On 04/01/2018 04:54 PM, Sandra Loosemore wrote:
On 04/01/2018 02:56 PM, Joel Sherrill wrote:


On Sun, Apr 1, 2018, 3:16 PM Gerald Pfeifer <ger...@pfeifer.com
<mailto:ger...@pfeifer.com>> wrote:

    And now to the most important question of all. ;-)  Should we use
    "file name" or "filename" when referring to the name of a file?

    Our docs currently are about even and I think it would be good to
    settle on one?

       % grep "filename" $GCC/gcc/doc/*.texi | wc -l
       92
       % grep "file name" $GCC/gcc/doc/*.texi | wc -l
       103

    (Once we have consensus, I'll add that to codingconventions.html
    and start by making the web pages consistent.)


Searching and looking at online dictionaries, it  looks like filename
is the currently preferred form.

The C and C++ standards documents use "file name"; there are other
places ("bit-field") where the GCC manual has adopted the C standard
terminology.

In this case it might be more appropriate to adopt the POSIX
conventions, since I suspect most of the uses in the GCC documentation
refer to the host environment rather than the target language.  This
looks like the POSIX glossary:

http://pubs.opengroup.org/onlinepubs/9699919799/basedefs/V1_chap03.html

Here "filename" is given as the correct spelling, except that that
glossary distinguishes between "filename" and "pathname" (a "filename"
is the same as a "pathname component").  So perhaps many of the "file
name"/"filename" uses in the GCC manual ought to be "pathname" instead?

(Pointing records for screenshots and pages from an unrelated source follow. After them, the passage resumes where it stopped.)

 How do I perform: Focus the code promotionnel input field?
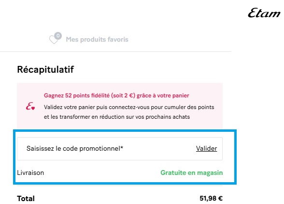click(120, 149)
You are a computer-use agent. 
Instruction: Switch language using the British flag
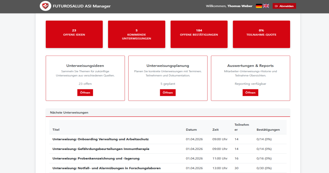265,5
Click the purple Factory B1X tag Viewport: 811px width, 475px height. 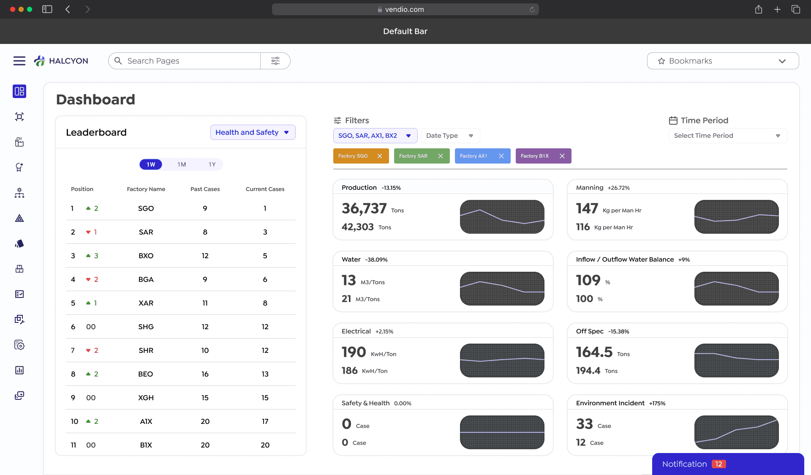535,156
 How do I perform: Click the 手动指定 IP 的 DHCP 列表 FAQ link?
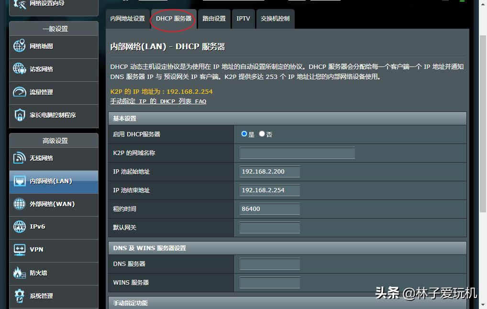click(x=158, y=101)
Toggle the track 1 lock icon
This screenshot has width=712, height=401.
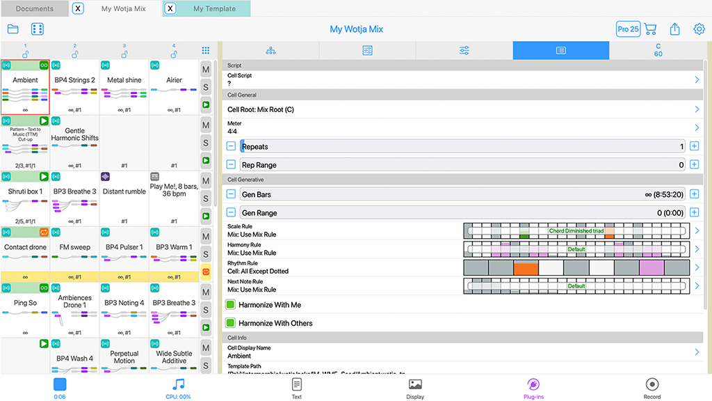26,54
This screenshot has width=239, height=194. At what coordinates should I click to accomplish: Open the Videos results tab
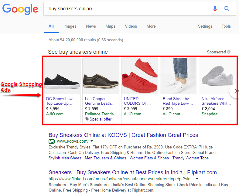pos(131,26)
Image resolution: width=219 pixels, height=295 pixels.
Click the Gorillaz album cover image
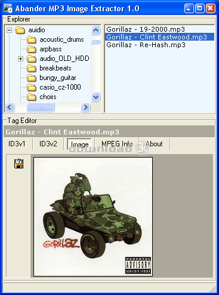(x=93, y=217)
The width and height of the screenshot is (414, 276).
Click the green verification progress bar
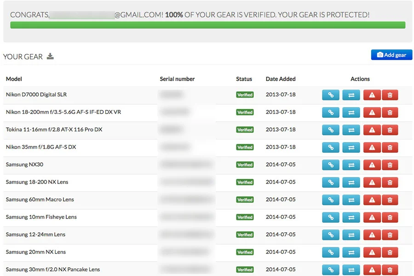coord(208,25)
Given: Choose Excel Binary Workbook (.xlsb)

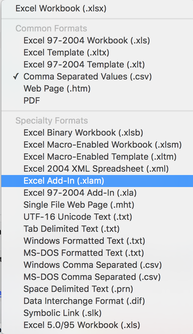Looking at the screenshot, I should coord(97,133).
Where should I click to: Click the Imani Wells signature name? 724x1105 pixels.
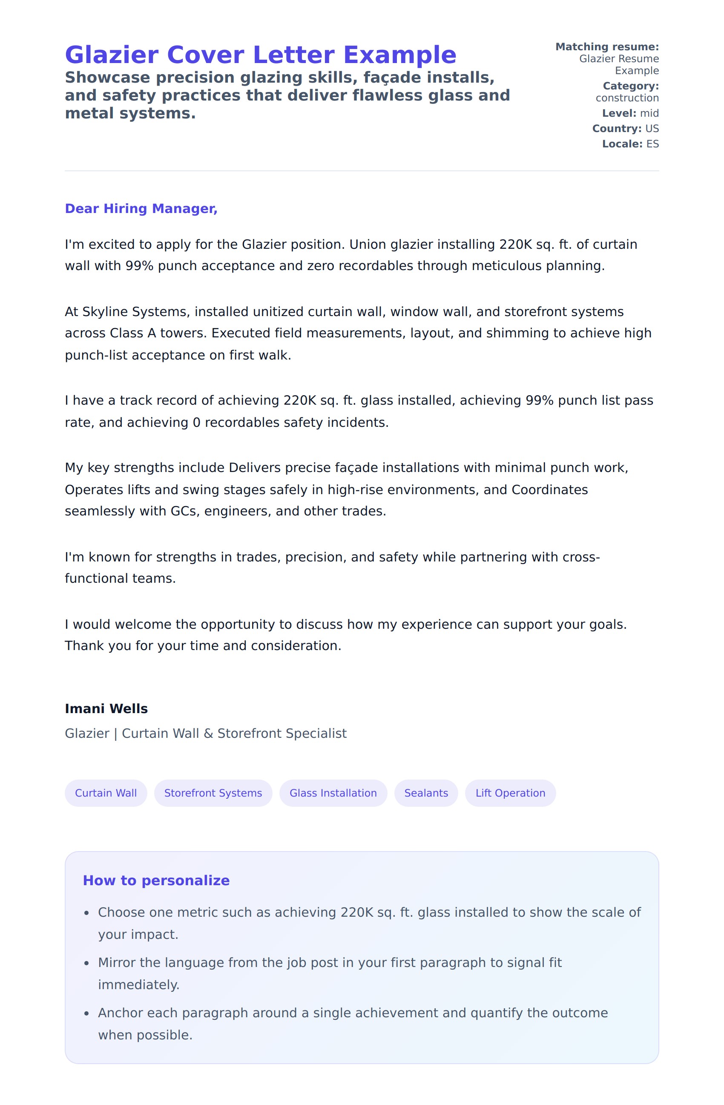[x=106, y=709]
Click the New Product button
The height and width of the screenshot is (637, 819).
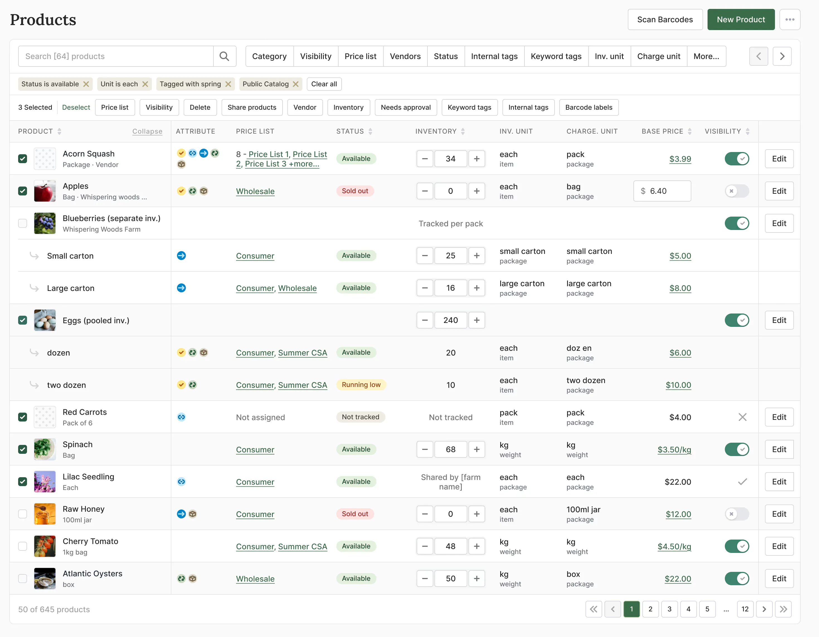tap(741, 19)
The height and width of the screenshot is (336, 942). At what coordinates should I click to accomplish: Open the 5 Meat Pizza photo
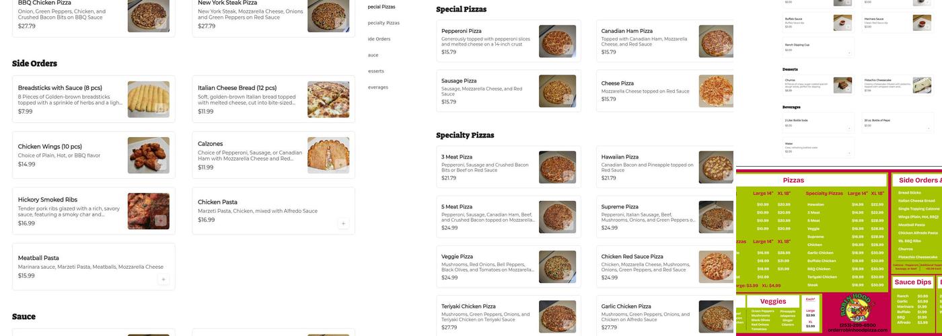click(557, 217)
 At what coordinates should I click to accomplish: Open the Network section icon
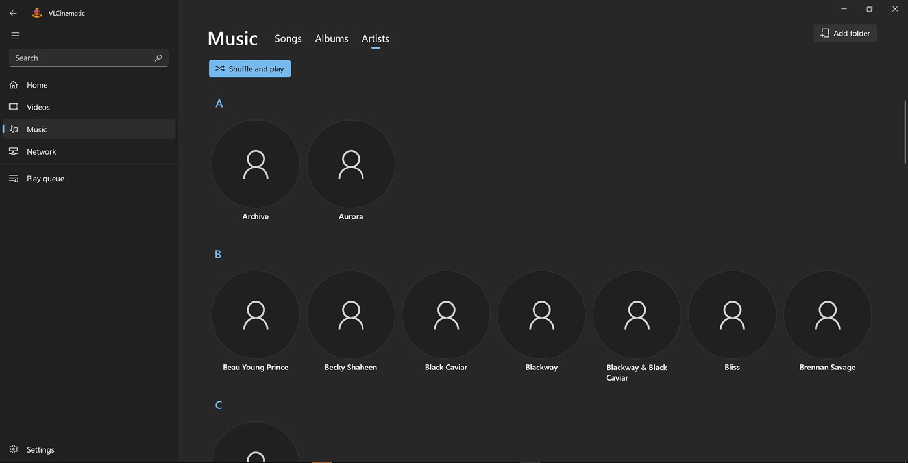click(13, 151)
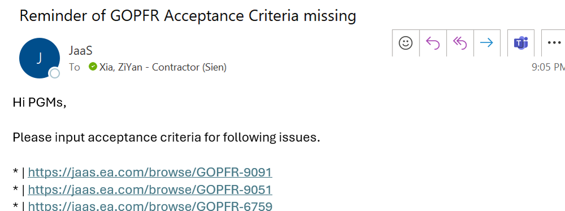Click the asterisk bullet before GOPFR-9091 link
Image resolution: width=565 pixels, height=211 pixels.
click(15, 172)
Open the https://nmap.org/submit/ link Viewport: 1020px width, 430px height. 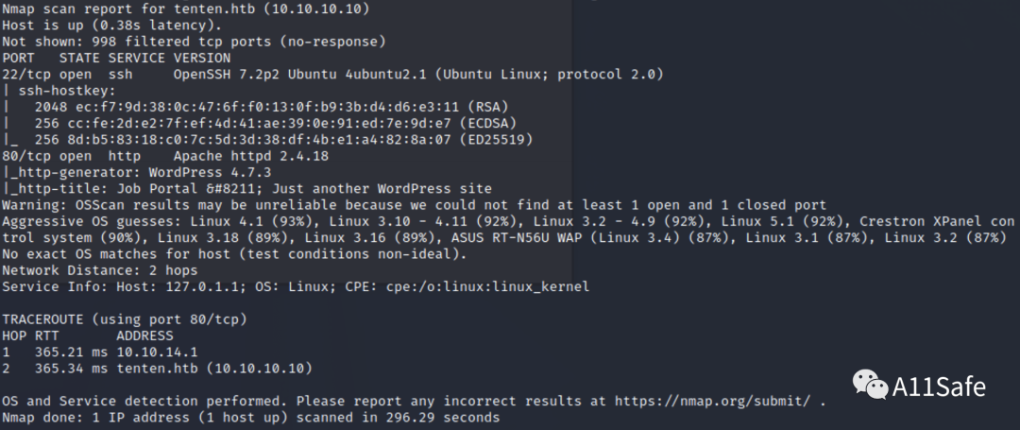pyautogui.click(x=712, y=402)
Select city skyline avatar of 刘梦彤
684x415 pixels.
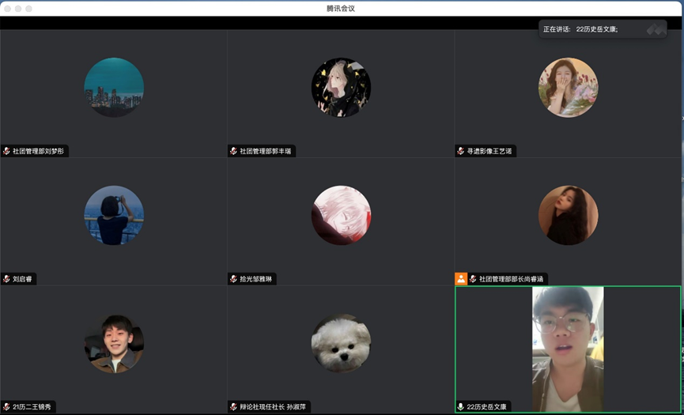[114, 87]
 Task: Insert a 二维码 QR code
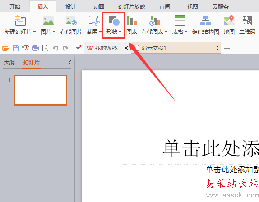pyautogui.click(x=247, y=25)
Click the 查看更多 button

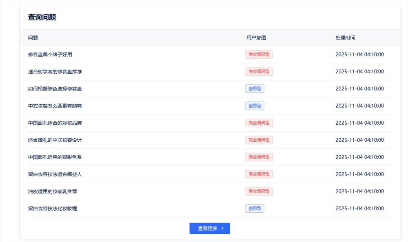[x=209, y=229]
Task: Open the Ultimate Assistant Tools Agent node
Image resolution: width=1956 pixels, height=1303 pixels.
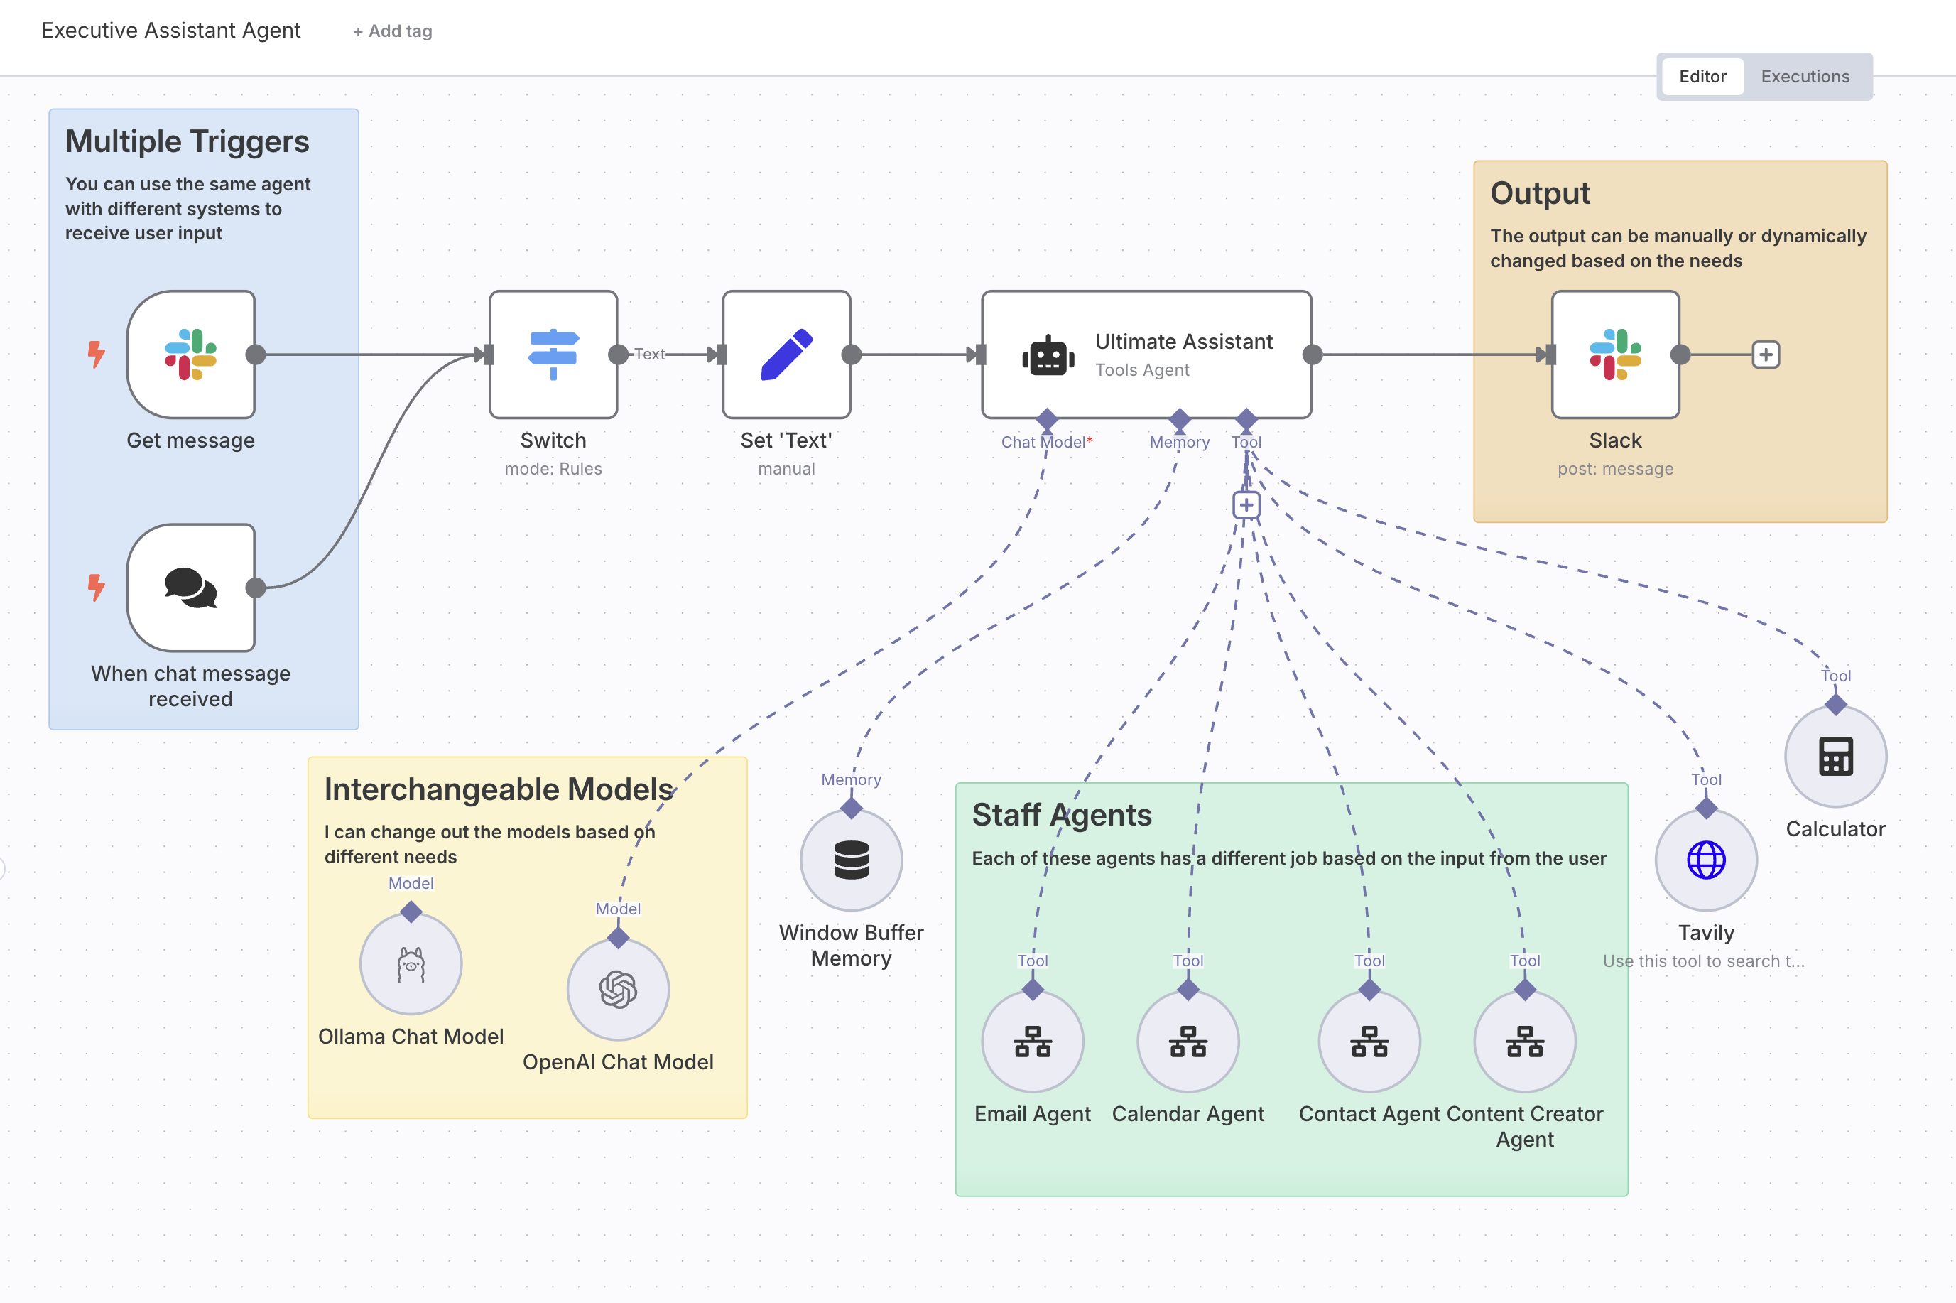Action: pyautogui.click(x=1145, y=355)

I don't have an opinion on how to spell it but I would like
to suggest that once a decision is made and the documentation
converges on the same spelling we make it a goal to also add
a script to enforce it.   That way it stays consistent and
authors as well as reviewers can focus on the substance of
our changes rather than on the minutia of which equivalent
form to choose.

Martin

PS Incidentally, also unlike C and C++, POSIX prefers
the hyphen in side-effect to the non-hyphenated form.